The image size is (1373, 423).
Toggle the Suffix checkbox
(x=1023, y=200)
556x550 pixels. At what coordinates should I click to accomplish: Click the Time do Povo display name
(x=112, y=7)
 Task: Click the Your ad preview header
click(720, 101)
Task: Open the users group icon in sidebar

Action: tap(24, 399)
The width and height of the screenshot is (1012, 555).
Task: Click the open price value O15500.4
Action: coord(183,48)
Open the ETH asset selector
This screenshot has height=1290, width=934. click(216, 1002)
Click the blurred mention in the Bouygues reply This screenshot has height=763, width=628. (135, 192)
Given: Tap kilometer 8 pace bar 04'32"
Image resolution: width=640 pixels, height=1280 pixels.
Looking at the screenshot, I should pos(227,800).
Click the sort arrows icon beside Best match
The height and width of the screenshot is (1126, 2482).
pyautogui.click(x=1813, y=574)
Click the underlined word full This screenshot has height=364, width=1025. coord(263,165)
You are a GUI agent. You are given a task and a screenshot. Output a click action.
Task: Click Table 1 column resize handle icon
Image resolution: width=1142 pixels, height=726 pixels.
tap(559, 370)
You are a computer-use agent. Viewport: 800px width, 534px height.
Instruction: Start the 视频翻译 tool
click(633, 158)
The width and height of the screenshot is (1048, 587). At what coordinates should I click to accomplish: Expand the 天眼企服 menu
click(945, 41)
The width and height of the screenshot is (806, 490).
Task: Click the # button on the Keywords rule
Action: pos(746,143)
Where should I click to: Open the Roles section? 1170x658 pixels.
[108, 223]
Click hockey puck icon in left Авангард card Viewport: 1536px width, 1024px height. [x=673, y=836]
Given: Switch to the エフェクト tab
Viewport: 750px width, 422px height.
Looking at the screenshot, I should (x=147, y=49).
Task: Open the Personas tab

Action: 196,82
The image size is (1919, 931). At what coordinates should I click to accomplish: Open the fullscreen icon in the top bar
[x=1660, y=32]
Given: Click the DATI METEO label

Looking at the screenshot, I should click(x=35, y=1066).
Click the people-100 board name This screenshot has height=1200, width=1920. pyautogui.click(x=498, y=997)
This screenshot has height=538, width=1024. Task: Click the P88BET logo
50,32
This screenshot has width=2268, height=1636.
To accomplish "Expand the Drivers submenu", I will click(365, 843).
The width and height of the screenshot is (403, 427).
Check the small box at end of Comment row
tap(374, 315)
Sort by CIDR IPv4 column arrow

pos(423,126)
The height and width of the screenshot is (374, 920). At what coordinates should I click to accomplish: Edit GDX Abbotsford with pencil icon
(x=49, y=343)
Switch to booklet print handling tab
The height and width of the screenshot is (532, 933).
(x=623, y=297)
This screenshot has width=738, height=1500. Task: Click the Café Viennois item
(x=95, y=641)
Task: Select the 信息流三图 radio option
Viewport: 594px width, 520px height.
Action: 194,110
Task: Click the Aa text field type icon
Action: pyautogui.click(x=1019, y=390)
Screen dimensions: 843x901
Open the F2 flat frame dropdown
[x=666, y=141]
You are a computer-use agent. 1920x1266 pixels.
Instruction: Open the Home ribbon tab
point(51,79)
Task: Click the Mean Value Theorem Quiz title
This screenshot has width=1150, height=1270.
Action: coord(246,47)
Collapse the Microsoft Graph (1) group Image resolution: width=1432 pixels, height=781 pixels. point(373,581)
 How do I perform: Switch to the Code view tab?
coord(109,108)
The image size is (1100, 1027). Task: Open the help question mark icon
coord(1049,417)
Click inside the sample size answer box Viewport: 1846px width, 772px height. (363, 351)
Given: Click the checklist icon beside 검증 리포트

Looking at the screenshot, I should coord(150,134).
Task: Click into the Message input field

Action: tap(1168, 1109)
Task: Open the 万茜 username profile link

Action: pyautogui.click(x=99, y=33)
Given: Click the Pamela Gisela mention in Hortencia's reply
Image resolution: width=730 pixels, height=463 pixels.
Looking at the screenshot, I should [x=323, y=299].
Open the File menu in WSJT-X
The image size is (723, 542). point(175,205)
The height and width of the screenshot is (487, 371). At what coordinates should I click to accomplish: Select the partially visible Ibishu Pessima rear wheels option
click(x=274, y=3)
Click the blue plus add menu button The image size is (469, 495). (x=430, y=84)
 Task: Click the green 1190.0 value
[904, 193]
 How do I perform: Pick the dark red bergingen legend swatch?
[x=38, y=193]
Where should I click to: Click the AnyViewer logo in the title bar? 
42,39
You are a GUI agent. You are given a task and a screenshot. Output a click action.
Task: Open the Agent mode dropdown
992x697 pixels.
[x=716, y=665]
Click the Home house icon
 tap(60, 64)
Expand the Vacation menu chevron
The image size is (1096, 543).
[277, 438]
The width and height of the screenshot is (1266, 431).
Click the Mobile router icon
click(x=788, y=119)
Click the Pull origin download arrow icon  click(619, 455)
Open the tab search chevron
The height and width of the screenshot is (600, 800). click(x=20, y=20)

○ ○ ○ ○

Copy out every line of the material above that contains the string "button", and leave out all other lines. Case counts when matching.

| SOLUTION FOR THIS TASK |
Task: Click the # button on the Keywords rule
Click the blue plus add menu button The image size is (469, 495). (x=430, y=84)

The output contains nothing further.